Registered: Apr 2011
Posts: 10

Original Poster
Rep: Reputation: 0
Awesome,

Tried but for some reason near the end I got a bunch of these errors, did an ls and was able to verify that these files are there:


tar: xyz55823.jpg*: Cannot stat: No such file or directory
tar: xyz55824.jpg*: Cannot stat: No such file or directory
tar: xyz55825.jpg*: Cannot stat: No such file or directory
tar: Error exit delayed from previous errors
trackpad@trackpads.com [~/www/path/to/2658]#
 
Old 04-16-2011, 10:17 AM   #4
trackpads
LQ Newbie
 
Registered: Apr 2011
Posts: 10

Original Poster
Rep: Reputation: 0
Also, for some reason the first chunk file is 23gb and all the subsequent ones are only 10k.
 
Old 04-16-2011, 10:23 AM   #5
stress_junkie
Senior Member
 
Registered: Dec 2005
Location: Massachusetts, USA
Distribution: Ubuntu 10.04 and CentOS 5.5
Posts: 3,873

Rep: Reputation: 331Reputation: 331Reputation: 331Reputation: 331
Quote:
Originally Posted by trackpads View Post
Awesome,

Tried but for some reason near the end I got a bunch of these errors, did an ls and was able to verify that these files are there:


tar: xyz55823.jpg*: Cannot stat: No such file or directory
tar: xyz55824.jpg*: Cannot stat: No such file or directory
tar: xyz55825.jpg*: Cannot stat: No such file or directory
tar: Error exit delayed from previous errors
trackpad@trackpads.com [~/www/path/to/2658]#
You may need to run fsck on the partition when it is not mounted.

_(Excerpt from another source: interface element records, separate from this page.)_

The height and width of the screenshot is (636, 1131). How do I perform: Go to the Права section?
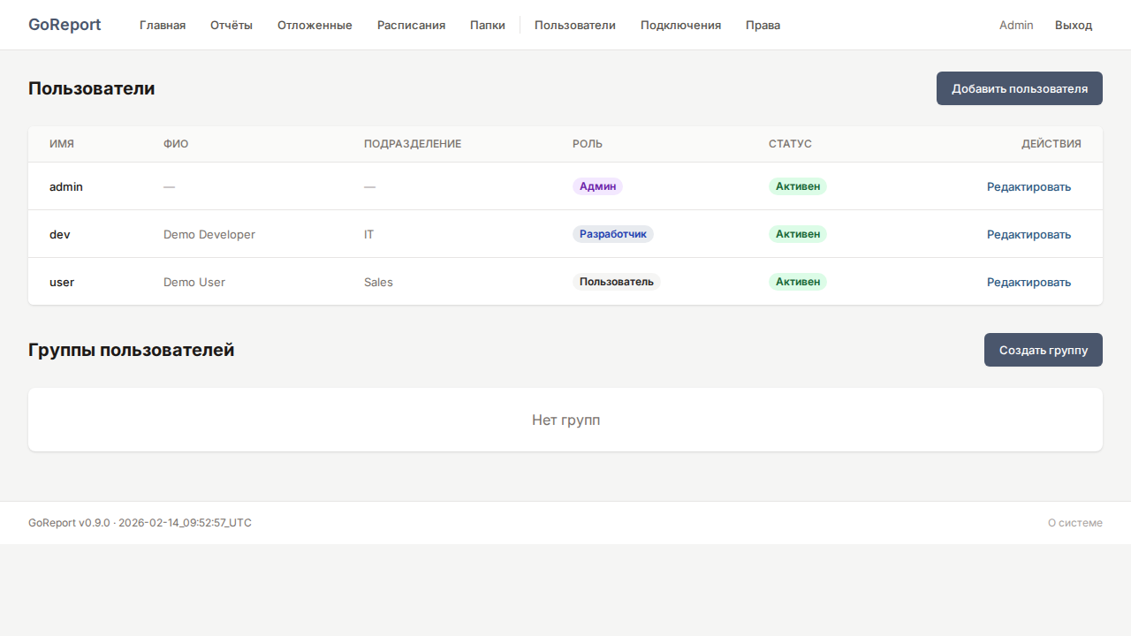coord(763,25)
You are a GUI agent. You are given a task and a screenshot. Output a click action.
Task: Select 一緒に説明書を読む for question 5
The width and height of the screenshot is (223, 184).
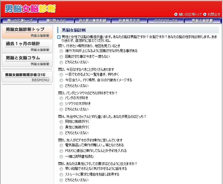61,156
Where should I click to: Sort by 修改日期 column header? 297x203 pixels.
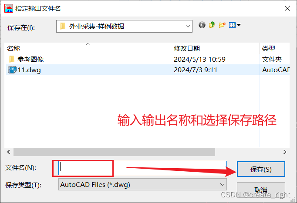pos(215,48)
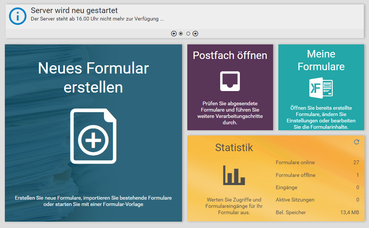This screenshot has width=369, height=228.
Task: Select the second banner slide radio dot
Action: pyautogui.click(x=188, y=34)
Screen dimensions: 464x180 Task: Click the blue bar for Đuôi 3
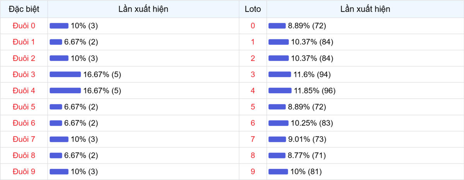65,74
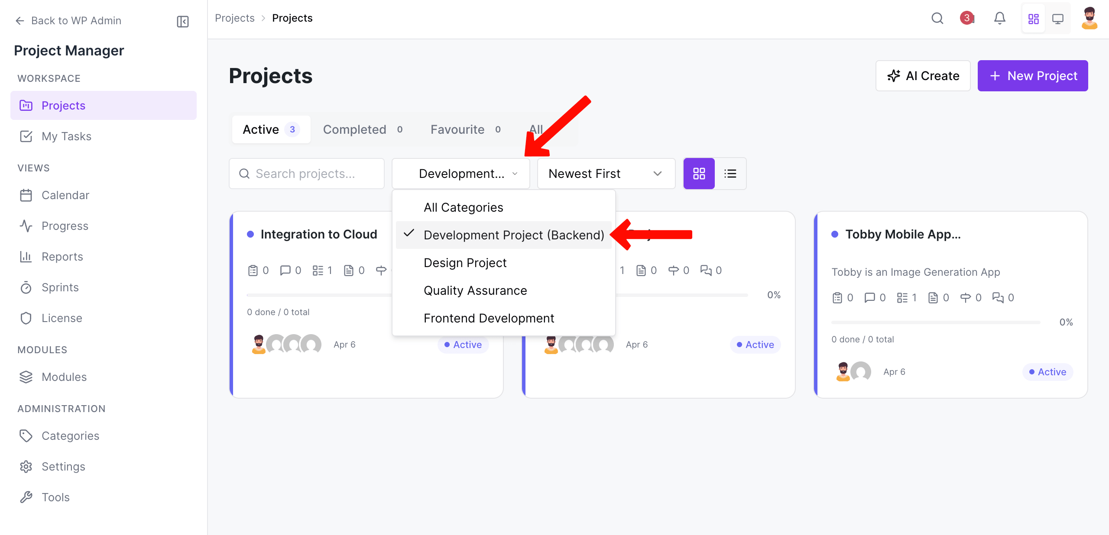Open the notifications bell
This screenshot has width=1109, height=535.
click(x=1000, y=18)
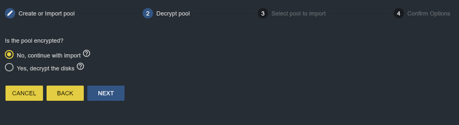Open help tooltip for Yes, decrypt the disks
This screenshot has width=459, height=125.
[80, 67]
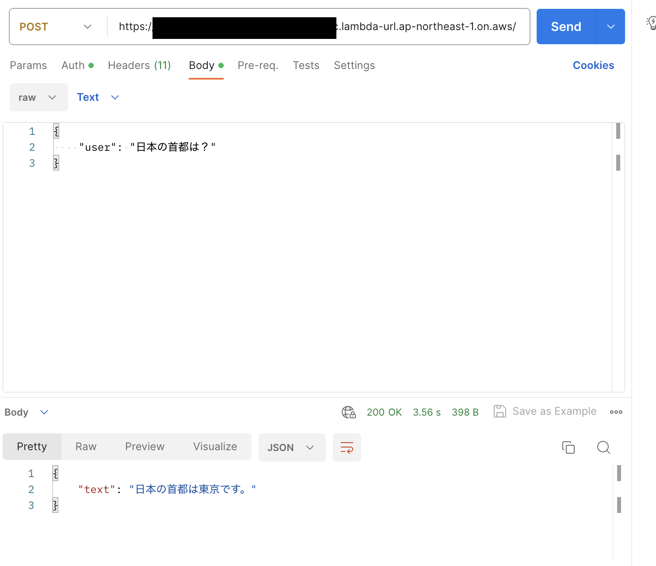
Task: View network connection details via globe icon
Action: coord(348,412)
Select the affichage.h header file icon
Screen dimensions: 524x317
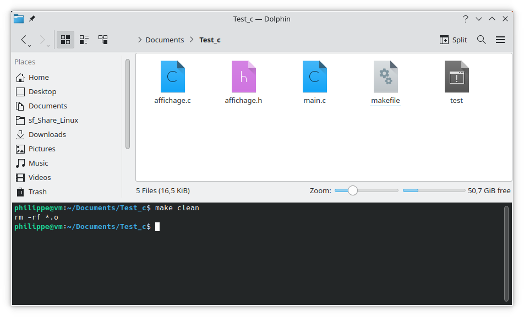click(243, 76)
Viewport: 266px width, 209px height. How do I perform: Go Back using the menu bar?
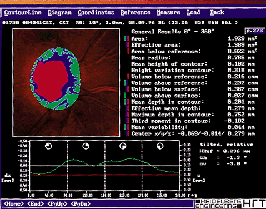[x=217, y=13]
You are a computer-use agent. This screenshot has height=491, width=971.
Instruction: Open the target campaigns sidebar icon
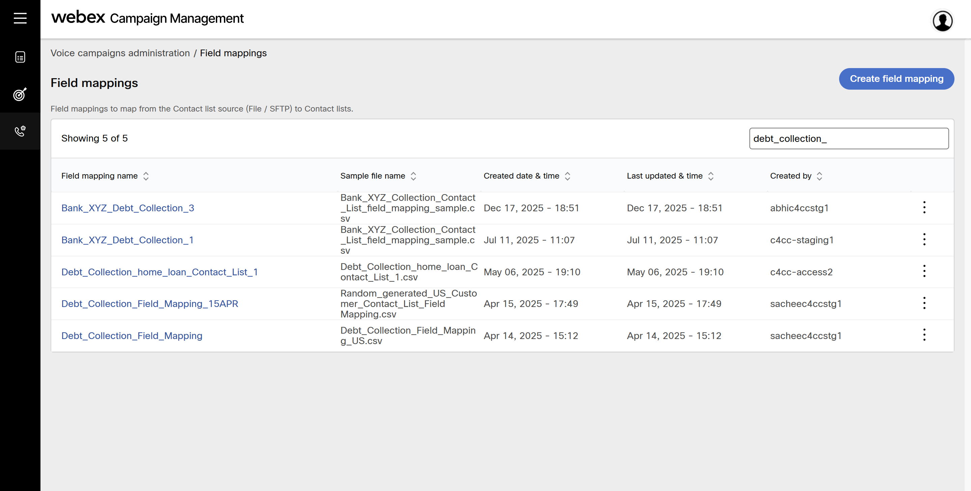20,94
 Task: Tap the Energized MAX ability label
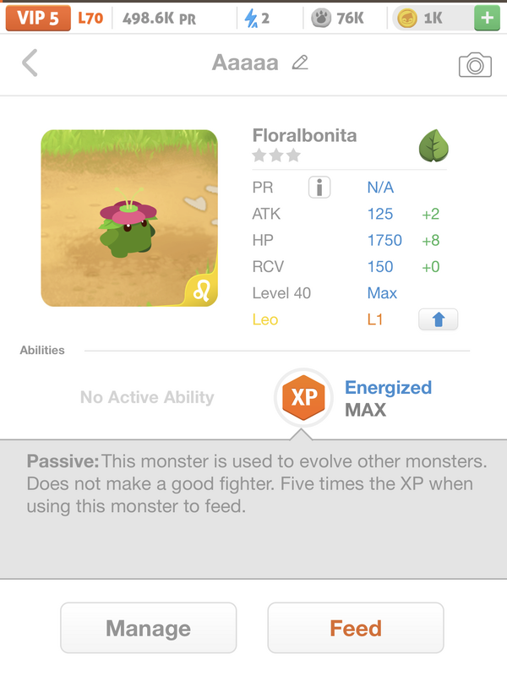388,399
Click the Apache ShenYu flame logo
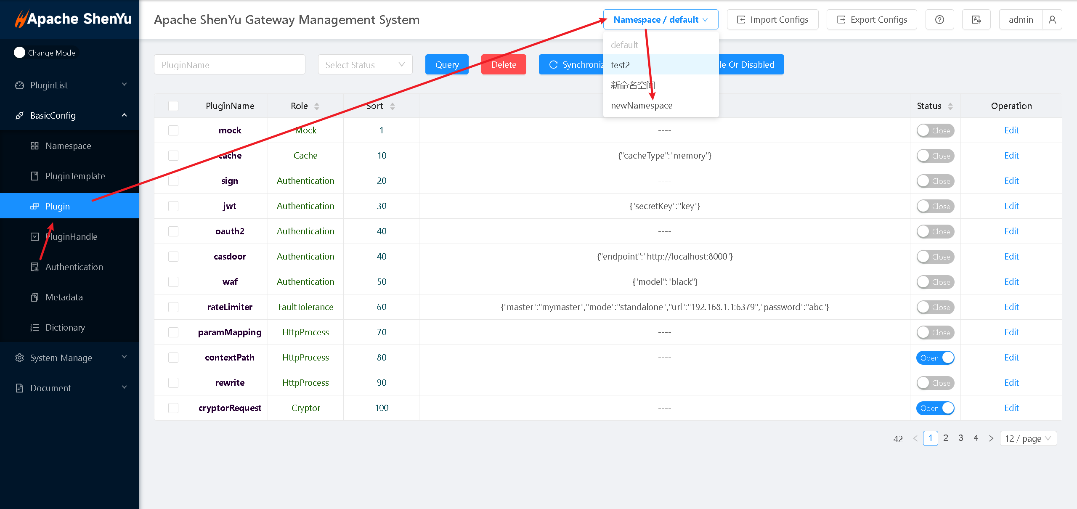Image resolution: width=1077 pixels, height=509 pixels. pyautogui.click(x=21, y=19)
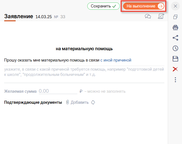Click the floppy disk save icon
The height and width of the screenshot is (144, 182).
[x=175, y=59]
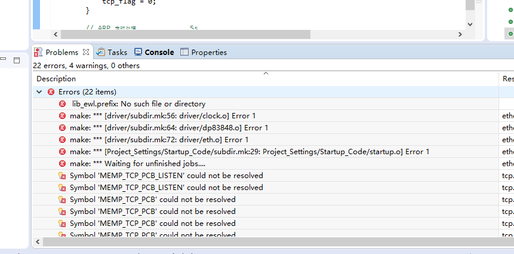This screenshot has height=254, width=514.
Task: Toggle sort arrow above Description column
Action: click(266, 73)
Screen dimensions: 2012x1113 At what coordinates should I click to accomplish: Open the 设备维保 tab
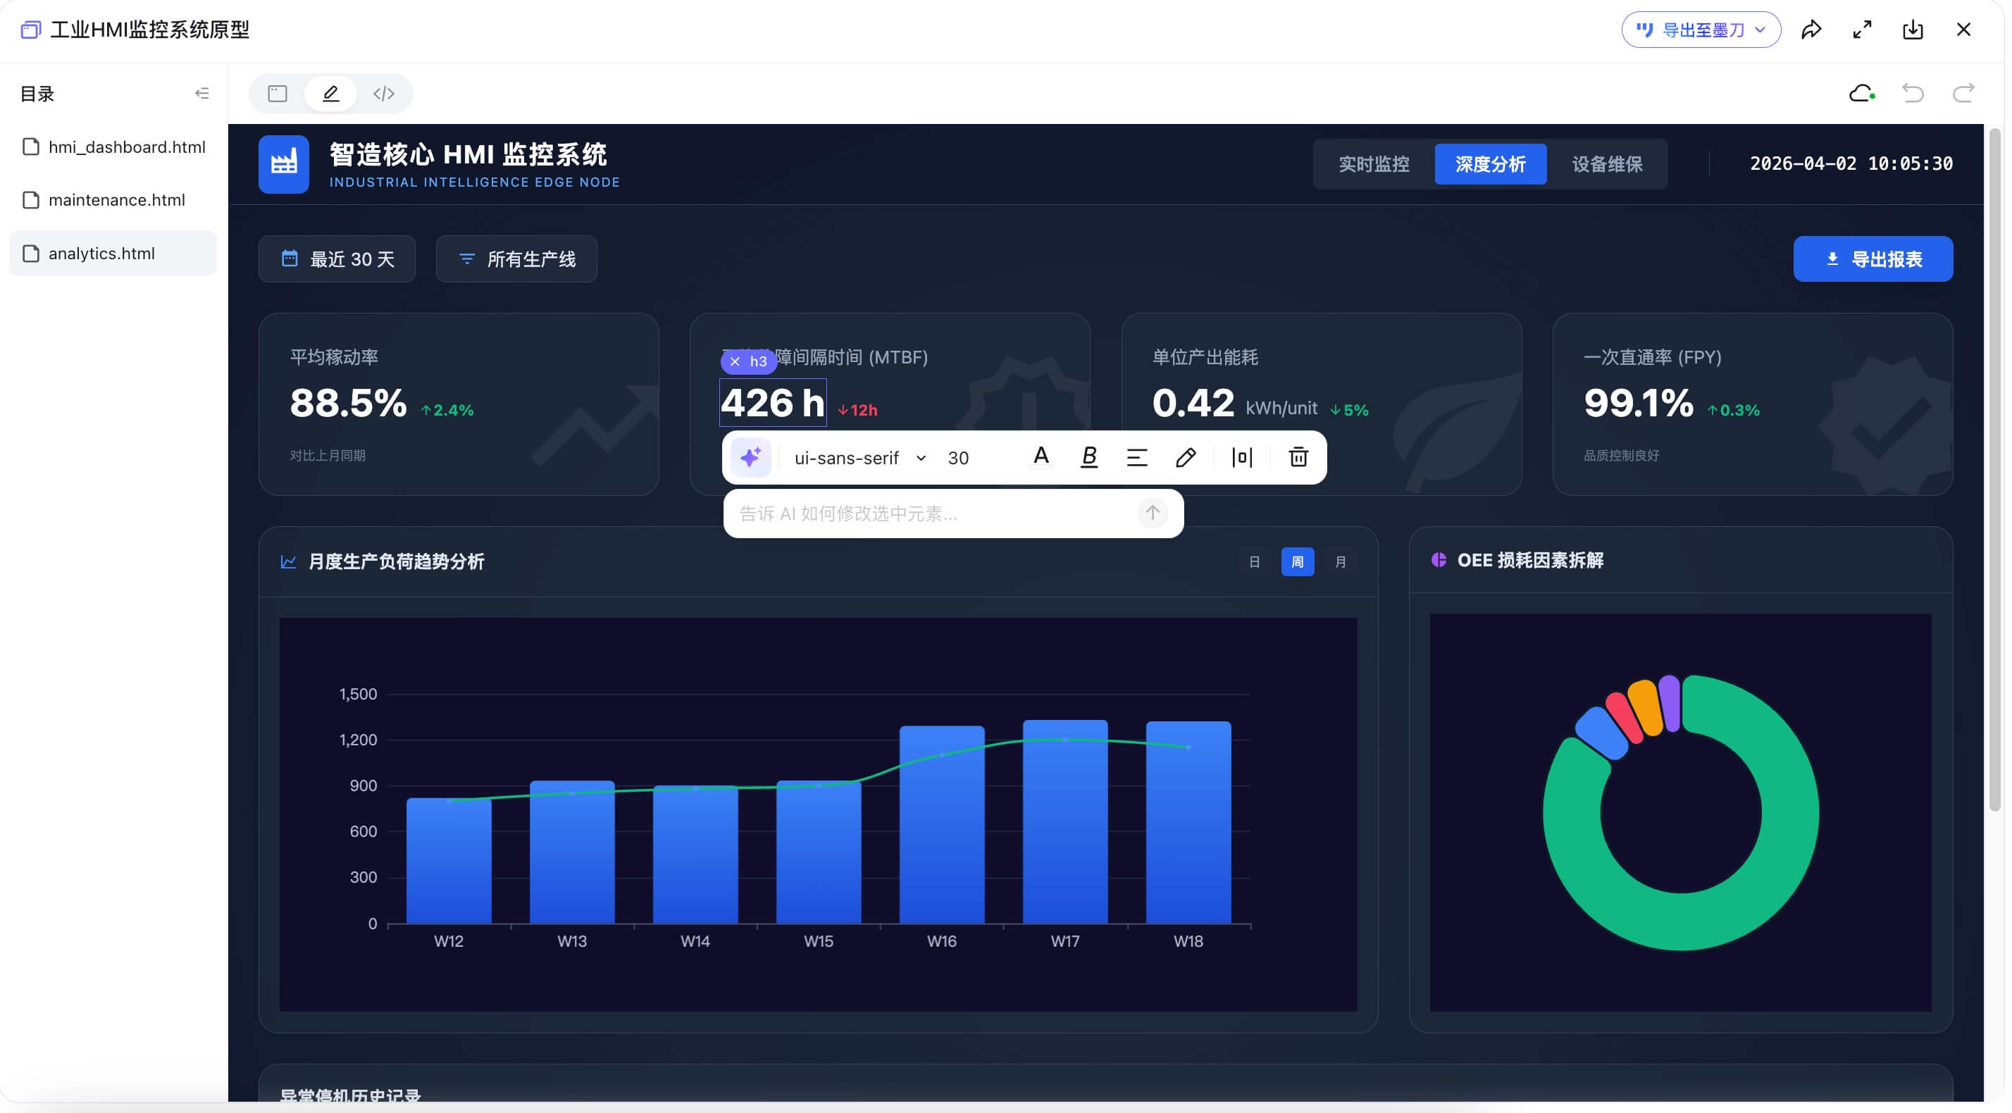click(1607, 164)
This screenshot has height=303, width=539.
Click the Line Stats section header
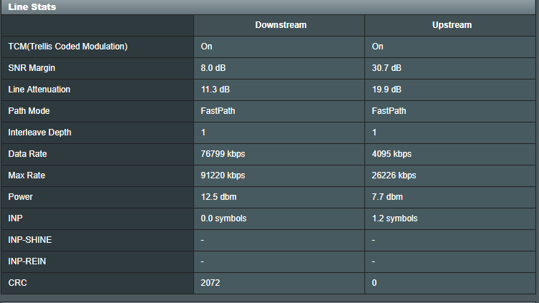point(32,7)
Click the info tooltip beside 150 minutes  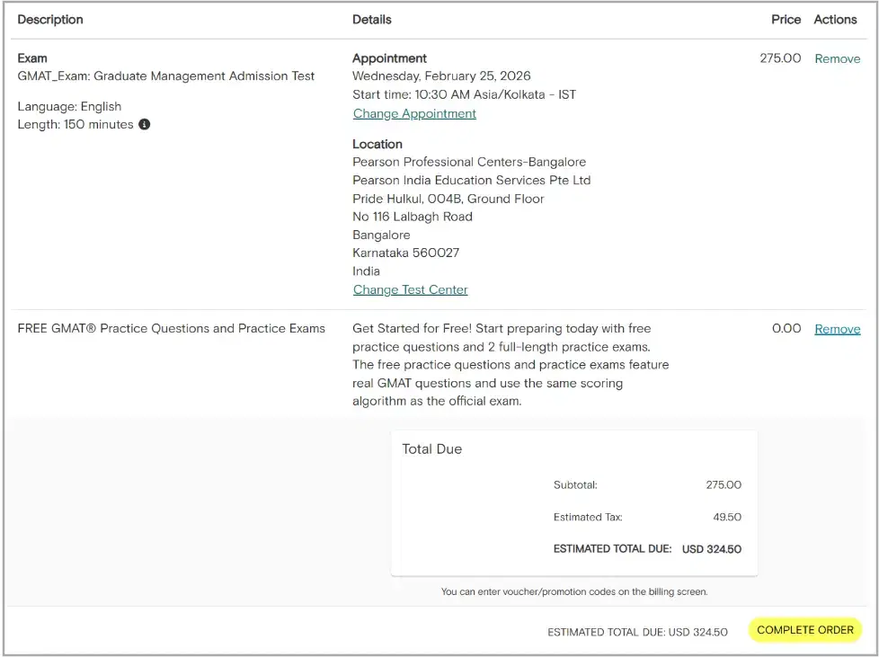(145, 124)
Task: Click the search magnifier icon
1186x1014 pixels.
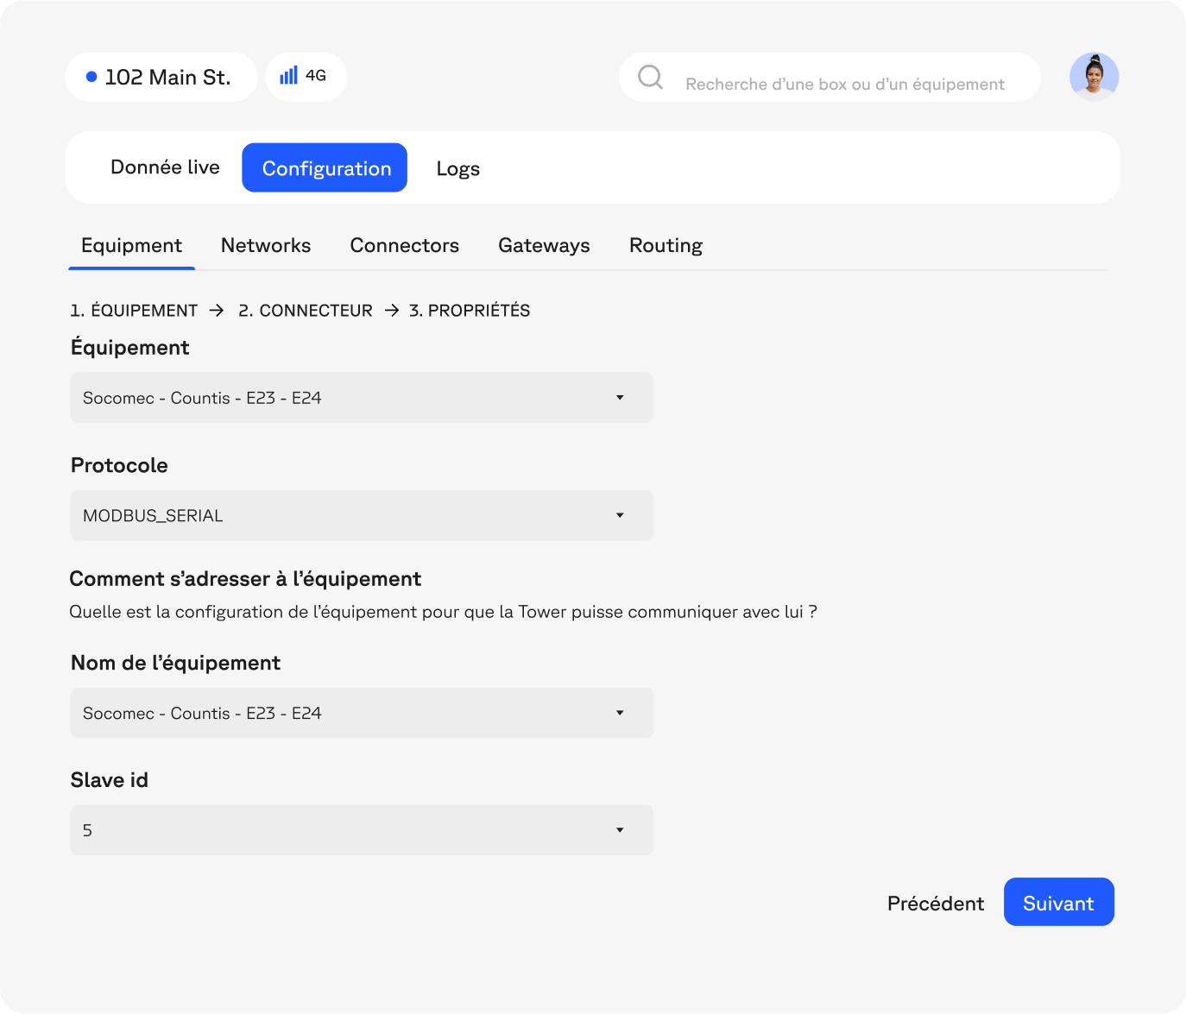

Your other problems may be related to this.
 
Old 04-16-2011, 10:33 AM   #6
jschiwal
Guru
 
Registered: Aug 2001
Location: Fargo, ND
Distribution: SuSE AMD64
Posts: 15,733

Rep: Reputation: 654Reputation: 654Reputation: 654Reputation: 654Reputation: 654Reputation: 654
Firstly, from your title, I'm not certain which machine is Windows. The client or the server. Since is seems you ran tar on the server, is sounds like the client is Windows.

Is it the tar command that failed before it got to the split command. You may simply have some bad files or files that were altered after you started tar.

Tar does have a volume size option, which would allow you to create separate files.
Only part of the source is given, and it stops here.